*** Data shown ***

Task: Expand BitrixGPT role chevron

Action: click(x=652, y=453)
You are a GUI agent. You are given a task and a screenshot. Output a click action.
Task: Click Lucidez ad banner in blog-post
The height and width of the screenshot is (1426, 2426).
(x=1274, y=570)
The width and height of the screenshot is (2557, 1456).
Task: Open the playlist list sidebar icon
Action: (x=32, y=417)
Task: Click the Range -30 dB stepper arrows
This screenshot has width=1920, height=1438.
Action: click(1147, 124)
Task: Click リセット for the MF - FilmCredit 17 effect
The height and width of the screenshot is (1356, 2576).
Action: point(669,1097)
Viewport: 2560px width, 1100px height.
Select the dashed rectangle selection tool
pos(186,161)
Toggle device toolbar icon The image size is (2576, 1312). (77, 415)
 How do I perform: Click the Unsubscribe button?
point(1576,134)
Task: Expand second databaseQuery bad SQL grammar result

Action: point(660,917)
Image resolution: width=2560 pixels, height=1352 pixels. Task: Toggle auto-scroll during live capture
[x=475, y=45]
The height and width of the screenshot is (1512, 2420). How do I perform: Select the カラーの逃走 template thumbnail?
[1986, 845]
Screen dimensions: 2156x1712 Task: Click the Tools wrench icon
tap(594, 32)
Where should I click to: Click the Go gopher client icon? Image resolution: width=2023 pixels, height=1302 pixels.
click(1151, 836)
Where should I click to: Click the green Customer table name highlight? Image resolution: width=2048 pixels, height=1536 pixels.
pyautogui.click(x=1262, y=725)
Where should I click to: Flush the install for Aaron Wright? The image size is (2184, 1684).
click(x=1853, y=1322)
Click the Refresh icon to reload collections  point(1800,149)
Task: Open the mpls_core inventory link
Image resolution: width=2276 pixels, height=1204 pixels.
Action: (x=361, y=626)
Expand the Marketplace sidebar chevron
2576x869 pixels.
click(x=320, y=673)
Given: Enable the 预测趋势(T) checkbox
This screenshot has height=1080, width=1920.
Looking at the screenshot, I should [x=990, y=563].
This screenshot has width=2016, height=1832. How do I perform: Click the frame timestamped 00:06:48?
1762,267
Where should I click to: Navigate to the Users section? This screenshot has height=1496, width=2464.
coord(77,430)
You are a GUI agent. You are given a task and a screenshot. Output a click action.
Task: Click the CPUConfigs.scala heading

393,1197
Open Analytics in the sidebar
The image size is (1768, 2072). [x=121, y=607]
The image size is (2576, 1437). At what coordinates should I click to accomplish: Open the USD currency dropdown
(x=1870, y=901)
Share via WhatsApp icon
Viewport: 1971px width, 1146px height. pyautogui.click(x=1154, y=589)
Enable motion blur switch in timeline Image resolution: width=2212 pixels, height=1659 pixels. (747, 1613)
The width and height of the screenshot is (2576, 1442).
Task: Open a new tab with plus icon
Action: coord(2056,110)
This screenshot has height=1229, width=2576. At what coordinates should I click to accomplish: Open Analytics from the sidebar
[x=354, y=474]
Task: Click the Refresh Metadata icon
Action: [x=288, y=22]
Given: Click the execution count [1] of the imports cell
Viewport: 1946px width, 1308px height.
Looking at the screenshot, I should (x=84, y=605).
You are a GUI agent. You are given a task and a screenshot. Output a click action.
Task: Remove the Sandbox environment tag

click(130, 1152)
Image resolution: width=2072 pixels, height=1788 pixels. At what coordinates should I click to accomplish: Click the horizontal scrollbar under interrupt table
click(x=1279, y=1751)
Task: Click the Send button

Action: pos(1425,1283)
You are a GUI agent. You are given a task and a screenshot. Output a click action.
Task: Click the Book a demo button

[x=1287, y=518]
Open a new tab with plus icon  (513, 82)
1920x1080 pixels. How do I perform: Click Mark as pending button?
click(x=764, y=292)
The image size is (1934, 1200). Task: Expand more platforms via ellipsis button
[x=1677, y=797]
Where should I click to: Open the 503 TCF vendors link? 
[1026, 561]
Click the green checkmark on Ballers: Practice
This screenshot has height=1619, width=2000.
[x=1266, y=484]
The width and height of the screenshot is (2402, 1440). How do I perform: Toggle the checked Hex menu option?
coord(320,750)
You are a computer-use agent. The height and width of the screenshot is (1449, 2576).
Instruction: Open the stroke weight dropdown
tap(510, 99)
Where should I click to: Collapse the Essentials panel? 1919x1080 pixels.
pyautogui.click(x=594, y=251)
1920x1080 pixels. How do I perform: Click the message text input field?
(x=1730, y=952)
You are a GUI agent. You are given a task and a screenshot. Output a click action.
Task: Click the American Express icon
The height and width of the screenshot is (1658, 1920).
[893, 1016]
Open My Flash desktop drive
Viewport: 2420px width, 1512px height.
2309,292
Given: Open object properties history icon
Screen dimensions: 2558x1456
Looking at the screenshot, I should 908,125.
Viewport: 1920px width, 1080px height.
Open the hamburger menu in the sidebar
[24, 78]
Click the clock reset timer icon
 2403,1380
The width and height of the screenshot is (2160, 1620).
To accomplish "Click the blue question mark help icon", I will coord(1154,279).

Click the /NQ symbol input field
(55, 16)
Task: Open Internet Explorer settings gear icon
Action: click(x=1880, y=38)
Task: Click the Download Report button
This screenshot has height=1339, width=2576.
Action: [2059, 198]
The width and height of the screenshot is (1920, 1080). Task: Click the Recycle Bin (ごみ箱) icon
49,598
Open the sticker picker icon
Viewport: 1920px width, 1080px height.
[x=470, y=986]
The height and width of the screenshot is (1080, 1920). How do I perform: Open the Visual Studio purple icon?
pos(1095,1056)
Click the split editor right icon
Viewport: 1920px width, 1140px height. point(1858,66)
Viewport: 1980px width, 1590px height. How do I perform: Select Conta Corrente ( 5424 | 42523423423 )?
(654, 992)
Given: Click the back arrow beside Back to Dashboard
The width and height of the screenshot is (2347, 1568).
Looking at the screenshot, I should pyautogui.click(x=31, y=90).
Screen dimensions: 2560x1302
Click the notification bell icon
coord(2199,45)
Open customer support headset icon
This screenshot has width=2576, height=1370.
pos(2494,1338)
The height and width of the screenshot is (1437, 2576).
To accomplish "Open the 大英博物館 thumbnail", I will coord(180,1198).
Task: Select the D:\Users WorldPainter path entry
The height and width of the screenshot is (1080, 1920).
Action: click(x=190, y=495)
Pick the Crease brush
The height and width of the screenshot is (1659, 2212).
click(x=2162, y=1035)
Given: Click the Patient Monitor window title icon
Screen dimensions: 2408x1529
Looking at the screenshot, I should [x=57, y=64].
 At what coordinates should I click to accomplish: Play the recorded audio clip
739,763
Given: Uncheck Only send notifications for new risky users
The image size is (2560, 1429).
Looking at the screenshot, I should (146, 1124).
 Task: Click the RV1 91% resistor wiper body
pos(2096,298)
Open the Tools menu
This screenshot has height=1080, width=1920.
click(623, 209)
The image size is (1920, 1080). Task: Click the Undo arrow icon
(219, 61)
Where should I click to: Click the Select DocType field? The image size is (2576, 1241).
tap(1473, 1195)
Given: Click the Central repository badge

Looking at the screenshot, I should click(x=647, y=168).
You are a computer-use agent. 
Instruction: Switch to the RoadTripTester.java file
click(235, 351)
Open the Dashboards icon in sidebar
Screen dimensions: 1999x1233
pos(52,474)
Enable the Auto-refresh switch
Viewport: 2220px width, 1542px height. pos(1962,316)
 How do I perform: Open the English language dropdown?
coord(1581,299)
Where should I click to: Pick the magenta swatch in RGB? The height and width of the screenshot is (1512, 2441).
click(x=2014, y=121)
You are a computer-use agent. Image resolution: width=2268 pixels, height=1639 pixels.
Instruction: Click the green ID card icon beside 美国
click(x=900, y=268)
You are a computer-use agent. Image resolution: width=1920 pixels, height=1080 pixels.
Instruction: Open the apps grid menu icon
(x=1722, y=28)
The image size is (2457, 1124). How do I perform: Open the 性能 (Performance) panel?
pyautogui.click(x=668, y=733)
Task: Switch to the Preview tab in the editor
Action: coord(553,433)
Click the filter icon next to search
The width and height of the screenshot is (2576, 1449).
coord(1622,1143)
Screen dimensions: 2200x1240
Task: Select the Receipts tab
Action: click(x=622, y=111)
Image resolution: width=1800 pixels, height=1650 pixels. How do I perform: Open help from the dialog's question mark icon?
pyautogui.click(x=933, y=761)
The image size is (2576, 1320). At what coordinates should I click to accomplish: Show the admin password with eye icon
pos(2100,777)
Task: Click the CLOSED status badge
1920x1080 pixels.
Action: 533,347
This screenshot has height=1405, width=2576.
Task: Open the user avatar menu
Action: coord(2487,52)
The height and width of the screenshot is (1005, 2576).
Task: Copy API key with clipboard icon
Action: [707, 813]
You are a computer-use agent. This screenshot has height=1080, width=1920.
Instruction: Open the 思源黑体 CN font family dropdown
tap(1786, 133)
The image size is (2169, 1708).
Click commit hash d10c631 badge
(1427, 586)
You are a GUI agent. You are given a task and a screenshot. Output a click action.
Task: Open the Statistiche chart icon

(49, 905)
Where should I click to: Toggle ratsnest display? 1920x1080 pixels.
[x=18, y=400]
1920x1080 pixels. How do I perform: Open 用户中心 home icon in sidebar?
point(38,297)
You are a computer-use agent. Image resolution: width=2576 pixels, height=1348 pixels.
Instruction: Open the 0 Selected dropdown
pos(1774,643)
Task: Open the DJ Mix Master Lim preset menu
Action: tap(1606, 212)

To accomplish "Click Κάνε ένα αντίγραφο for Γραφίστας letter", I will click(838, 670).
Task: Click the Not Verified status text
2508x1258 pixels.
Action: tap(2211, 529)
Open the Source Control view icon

*** End of Data shown ***

Task brief: List every line in the records above that contains the word "will".

Exercise result:
To accomplish "Click the blue question mark help icon", I will coord(1154,279).
To accomplish "Open the 大英博物館 thumbnail", I will coord(180,1198).
To accomplish "Click Κάνε ένα αντίγραφο for Γραφίστας letter", I will click(838, 670).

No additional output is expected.